Exactly and only the lines from the one with "The image size" through the last line of the records need to be set down; please skip the pictures.

• Recorded data:
+--

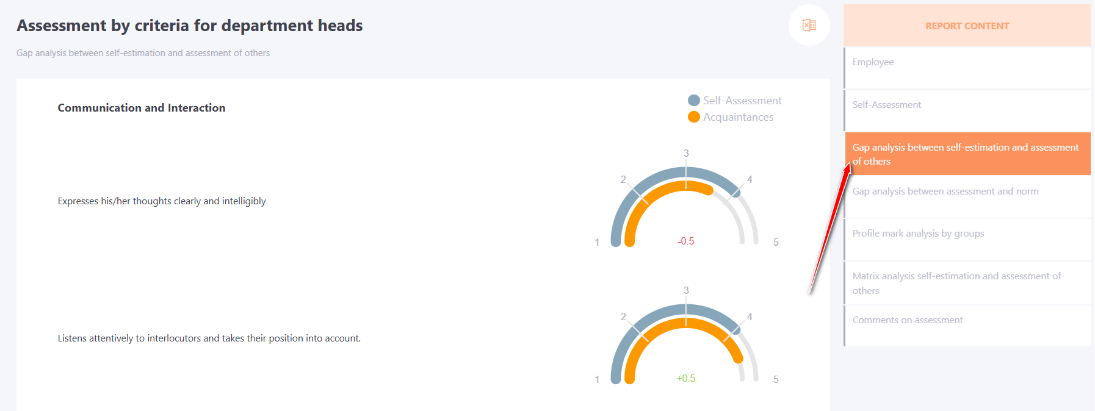Click 'Expresses his/her thoughts clearly' criterion
1095x411 pixels.
click(162, 201)
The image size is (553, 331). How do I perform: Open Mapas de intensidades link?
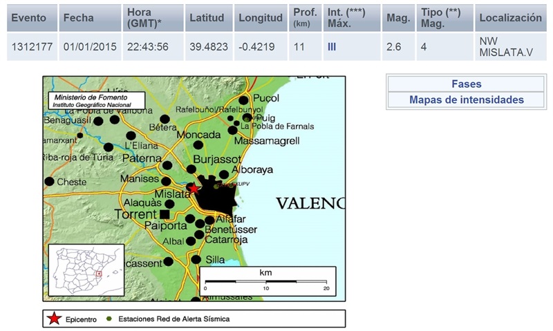(466, 100)
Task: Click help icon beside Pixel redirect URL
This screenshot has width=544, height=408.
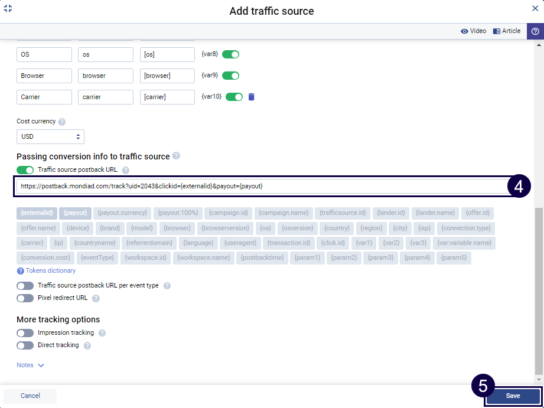Action: point(96,298)
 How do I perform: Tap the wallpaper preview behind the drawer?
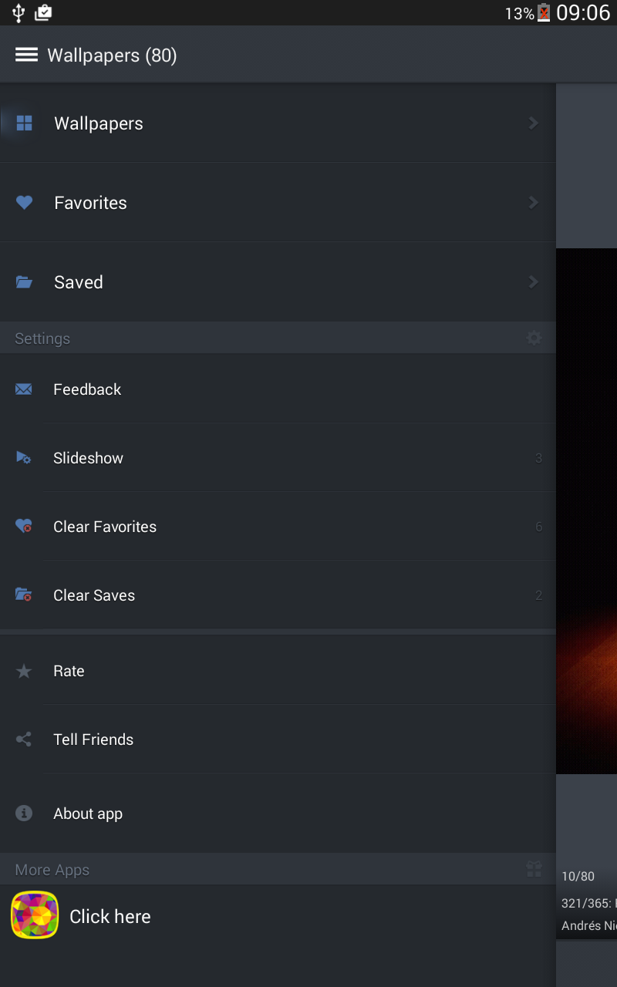tap(587, 509)
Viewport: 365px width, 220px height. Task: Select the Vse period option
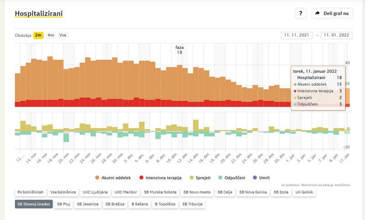tap(63, 35)
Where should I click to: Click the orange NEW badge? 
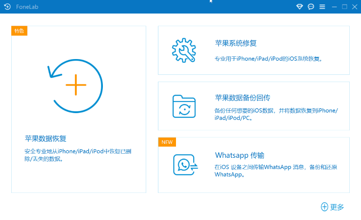click(167, 142)
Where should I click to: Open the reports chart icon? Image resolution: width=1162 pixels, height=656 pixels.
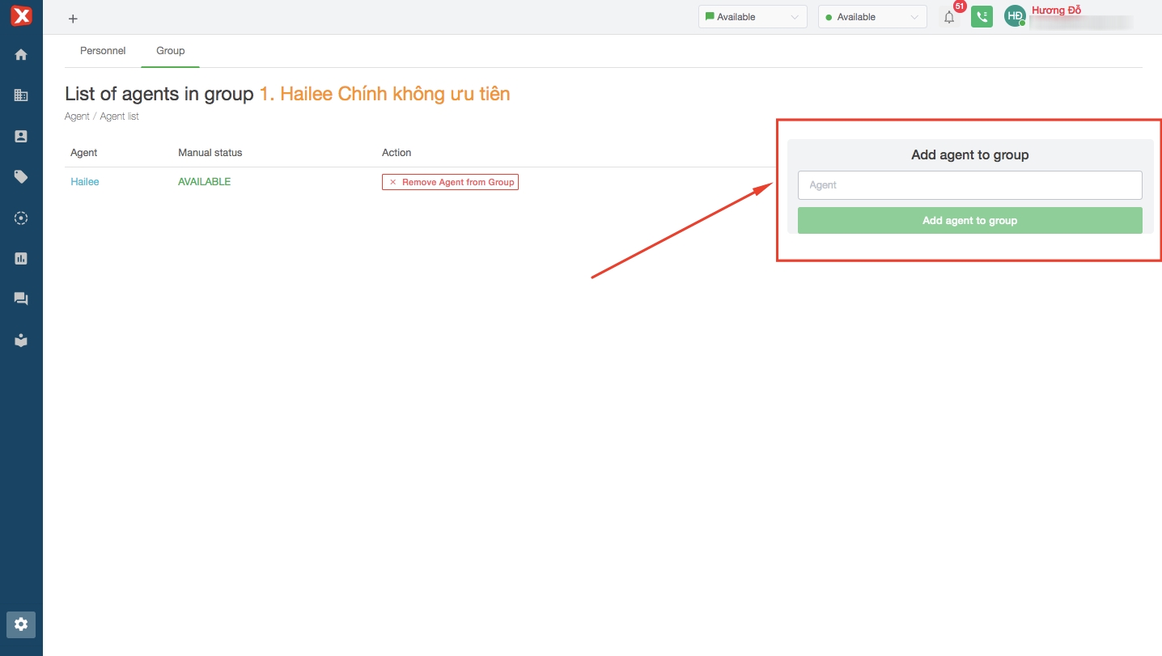[21, 259]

+--

• Answer to this problem:
The image size is (553, 331). How do I perform: Open Mapas de intensidades link?
(466, 100)
Task: Click help icon beside Pixel redirect URL
This screenshot has width=544, height=408.
Action: point(96,298)
 How do I perform: Tap the wallpaper preview behind the drawer?
tap(587, 509)
Viewport: 365px width, 220px height. Task: Select the Vse period option
tap(63, 35)
Where should I click to: Click the orange NEW badge? 
click(167, 142)
Where should I click to: Open the reports chart icon? Image resolution: width=1162 pixels, height=656 pixels.
[21, 259]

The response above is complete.